After Johnson was forced to leave the band — and its large-venue performances — in 2016 due to a risk of total hearing loss, the “Back in Black” singer turned to the second love of his life after music. That was racing cars, and he found himself winning more than he had in the past.
“People would come up to me afterwards and say, ‘Brian, you’re fearless!,’ but I wasn’t fearless,” Johnson writes in “The Lives of Brian,” his new memoir, via Ultimate Classic Rock. “I just didn’t f— care any more. I’d always thought that the best way to go out would be at 180 mph, flat-out around a corner. You’d hit the wall and boom, it would be over, just like that.”
In 2016, Johnson said in a press release that the day of his hearing-loss diagnosis was “the darkest day of my professional life.” He had been advised that if he continued to perform with what he called “the loudest band in the world,” he risked losing what was left of his hearing.
“Our fans deserve my performance to be at the highest level, and if for any reason I can’t deliver that level of performance I will not disappoint our fans or embarrass the other members of AC/DC,” he said at the time.
In his memoir, Johnson revealed that he couldn’t watch his bandmates perform after Axl Rose took over for him on the Rock or Bust tour. But he said he wasn’t suicidal when he turned to racing and began to drive recklessly.
“Don’t get me wrong,” Johnson wrote. “I didn’t want to die. … I just wouldn’t have minded all that much.”
The man who’d gone from installing vinyl car roofs to leading one of rock’s greatest bands was distraught.
But hope lurked over the horizon in the form of an invention from Tennessee in-ear audio technology expert Stephen Ambrose, who created the first in-ear monitors for musicians decades ago and more recently improved on that product.
“He said, ‘I’ve invented these. Put them in your ears,’” the singer said Tuesday on “Good Morning America.” “I went, ‘Ooh! God! I can hear everything!’”
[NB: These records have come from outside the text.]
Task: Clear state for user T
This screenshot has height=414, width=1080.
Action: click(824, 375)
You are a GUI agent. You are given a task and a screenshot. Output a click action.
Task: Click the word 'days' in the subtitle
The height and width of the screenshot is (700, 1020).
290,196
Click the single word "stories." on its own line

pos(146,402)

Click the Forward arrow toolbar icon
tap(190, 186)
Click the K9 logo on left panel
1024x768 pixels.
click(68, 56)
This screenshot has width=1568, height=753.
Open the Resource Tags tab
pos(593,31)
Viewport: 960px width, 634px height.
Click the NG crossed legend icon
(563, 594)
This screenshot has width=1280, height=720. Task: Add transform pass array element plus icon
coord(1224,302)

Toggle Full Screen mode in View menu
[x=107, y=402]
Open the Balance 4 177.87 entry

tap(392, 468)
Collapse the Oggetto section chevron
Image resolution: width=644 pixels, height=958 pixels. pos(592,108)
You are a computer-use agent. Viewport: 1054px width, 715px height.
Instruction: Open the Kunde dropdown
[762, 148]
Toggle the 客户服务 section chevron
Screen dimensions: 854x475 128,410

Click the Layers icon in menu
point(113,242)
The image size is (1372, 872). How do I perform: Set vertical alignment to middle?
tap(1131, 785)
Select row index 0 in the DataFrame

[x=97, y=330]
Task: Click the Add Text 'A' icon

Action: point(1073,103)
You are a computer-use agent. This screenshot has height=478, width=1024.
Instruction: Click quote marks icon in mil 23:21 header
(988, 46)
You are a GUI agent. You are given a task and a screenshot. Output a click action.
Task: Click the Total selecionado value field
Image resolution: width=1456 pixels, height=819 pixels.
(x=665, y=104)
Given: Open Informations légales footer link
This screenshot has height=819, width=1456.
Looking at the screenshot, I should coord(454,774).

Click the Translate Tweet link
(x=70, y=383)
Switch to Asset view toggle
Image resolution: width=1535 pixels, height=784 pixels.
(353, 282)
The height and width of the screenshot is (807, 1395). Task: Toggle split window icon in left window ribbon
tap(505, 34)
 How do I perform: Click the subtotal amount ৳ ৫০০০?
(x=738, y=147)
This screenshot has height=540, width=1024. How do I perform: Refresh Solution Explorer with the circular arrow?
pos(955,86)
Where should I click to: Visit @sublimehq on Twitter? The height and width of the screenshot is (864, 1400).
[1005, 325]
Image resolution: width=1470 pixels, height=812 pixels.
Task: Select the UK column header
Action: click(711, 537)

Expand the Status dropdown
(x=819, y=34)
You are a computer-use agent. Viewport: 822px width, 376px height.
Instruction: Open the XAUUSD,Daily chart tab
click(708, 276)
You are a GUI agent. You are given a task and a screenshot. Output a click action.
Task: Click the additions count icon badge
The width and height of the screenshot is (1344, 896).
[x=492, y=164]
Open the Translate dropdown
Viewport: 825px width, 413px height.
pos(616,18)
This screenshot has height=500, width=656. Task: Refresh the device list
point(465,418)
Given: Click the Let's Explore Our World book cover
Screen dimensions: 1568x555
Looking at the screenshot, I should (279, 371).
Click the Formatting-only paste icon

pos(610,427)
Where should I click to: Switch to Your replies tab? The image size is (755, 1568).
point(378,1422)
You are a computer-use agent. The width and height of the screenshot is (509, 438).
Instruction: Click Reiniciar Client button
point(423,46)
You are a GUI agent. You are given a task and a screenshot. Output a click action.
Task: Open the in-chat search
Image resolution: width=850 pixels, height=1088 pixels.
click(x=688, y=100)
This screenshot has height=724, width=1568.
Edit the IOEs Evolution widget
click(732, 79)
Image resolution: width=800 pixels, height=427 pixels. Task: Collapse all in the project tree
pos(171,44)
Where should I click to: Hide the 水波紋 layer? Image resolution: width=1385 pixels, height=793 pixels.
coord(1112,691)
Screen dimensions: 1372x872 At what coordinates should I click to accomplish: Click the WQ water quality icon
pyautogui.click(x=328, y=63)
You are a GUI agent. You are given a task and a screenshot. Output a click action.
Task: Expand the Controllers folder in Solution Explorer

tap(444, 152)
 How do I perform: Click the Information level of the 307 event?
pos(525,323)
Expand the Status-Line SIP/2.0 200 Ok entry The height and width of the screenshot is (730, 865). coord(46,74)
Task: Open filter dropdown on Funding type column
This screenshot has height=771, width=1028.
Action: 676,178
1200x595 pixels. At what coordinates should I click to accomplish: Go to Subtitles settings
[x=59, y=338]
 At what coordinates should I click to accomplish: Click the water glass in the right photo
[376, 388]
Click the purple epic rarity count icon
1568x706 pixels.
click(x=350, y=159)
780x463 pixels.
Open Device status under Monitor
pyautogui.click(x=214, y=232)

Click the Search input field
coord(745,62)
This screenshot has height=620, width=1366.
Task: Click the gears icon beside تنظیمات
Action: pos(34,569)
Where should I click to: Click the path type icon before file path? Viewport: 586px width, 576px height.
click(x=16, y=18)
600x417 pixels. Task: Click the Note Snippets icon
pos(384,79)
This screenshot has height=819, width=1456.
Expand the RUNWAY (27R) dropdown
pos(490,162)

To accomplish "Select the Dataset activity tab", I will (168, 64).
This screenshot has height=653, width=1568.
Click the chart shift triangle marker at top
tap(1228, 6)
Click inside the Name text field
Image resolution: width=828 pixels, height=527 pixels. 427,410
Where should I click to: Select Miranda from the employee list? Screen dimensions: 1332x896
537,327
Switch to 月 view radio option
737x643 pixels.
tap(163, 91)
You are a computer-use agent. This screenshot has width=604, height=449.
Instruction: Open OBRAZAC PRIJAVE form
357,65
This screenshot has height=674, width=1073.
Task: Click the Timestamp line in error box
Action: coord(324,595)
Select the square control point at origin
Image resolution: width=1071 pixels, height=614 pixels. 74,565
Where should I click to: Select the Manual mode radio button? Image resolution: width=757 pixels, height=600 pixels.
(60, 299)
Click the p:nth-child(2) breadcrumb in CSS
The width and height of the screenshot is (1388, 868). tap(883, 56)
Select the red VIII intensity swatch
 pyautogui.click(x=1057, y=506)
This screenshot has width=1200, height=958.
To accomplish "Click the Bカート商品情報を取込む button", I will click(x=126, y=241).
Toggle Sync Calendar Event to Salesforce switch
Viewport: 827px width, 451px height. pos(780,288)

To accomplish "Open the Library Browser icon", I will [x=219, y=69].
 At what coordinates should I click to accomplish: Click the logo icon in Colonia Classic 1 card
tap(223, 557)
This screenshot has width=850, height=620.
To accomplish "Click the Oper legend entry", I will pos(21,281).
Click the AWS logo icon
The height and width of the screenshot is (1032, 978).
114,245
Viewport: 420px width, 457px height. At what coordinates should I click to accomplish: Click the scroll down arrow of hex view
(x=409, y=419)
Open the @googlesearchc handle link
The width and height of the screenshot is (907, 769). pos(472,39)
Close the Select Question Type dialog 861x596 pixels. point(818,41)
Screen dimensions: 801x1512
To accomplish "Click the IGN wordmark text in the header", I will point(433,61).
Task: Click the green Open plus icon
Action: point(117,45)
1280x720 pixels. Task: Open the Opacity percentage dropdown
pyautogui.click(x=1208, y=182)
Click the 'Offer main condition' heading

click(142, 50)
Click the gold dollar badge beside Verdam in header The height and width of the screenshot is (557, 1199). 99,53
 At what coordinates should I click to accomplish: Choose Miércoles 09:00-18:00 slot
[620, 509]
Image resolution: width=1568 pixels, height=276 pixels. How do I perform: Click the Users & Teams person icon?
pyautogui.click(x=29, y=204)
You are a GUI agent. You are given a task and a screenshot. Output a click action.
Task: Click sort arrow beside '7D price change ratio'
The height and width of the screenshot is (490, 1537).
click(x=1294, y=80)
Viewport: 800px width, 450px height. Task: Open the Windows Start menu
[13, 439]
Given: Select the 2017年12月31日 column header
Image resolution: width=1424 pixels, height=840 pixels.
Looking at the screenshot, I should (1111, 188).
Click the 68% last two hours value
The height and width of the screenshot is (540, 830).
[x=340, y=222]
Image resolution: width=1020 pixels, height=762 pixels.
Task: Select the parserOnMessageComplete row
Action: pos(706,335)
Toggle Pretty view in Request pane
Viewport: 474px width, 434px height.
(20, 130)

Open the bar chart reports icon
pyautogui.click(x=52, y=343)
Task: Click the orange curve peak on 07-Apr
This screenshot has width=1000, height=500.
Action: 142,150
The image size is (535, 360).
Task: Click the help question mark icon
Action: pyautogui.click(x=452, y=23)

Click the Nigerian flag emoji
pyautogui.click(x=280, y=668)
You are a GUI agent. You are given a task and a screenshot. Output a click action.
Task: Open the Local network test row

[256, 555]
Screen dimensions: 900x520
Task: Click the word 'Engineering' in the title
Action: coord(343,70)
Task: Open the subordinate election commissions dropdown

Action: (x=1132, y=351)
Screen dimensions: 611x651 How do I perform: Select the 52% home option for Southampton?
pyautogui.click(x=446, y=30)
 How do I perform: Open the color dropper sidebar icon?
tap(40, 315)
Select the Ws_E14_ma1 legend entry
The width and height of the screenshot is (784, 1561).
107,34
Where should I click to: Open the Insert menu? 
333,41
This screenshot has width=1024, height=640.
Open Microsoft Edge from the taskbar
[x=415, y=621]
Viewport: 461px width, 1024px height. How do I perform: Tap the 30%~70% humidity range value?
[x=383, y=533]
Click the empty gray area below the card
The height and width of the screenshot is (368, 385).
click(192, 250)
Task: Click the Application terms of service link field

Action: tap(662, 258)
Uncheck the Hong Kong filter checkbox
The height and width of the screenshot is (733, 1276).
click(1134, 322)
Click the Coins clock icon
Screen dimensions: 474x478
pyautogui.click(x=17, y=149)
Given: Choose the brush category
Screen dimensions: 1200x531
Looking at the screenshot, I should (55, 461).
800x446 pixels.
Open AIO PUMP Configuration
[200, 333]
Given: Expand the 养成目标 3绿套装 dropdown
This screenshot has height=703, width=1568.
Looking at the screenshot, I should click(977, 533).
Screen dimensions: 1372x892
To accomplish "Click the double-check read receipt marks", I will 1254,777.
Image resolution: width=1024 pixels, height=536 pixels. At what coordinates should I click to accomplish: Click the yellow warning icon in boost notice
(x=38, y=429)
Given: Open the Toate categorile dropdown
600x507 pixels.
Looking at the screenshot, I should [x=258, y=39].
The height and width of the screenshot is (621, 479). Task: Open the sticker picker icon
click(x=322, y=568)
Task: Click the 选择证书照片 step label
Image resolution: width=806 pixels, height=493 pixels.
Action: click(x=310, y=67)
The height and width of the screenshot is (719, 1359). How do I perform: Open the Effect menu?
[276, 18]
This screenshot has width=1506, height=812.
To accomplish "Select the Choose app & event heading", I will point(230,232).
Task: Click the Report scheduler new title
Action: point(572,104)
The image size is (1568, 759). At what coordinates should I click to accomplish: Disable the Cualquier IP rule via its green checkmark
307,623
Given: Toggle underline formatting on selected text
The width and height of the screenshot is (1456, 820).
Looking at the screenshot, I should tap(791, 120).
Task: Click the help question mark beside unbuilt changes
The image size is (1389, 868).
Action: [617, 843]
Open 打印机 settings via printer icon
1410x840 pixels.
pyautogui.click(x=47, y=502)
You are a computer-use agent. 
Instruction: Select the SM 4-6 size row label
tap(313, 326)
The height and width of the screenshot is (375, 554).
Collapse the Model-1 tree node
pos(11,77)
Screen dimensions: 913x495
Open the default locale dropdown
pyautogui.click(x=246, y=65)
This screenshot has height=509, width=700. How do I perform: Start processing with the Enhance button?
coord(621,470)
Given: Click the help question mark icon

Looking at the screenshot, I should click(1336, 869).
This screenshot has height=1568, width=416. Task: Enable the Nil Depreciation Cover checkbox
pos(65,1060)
By 2017, Johnson was singing again, and he was able to return to AC/DC for the band’s 2020 album, “Power Up.” (An accompanying tour was delayed by the pandemic.)
The “Thunderstruck” singer went from being able to hear “no tune to the guitars — it was awful” to rocking out in September at Wembley Stadium at a tribute concert for late Foo Fighters drummer Taylor Hawkins.
“It was just magic. Just magic,” Johnson said on “GMA.” “It’s what you live for.”
“The Lives of Brian” is available from major booksellers.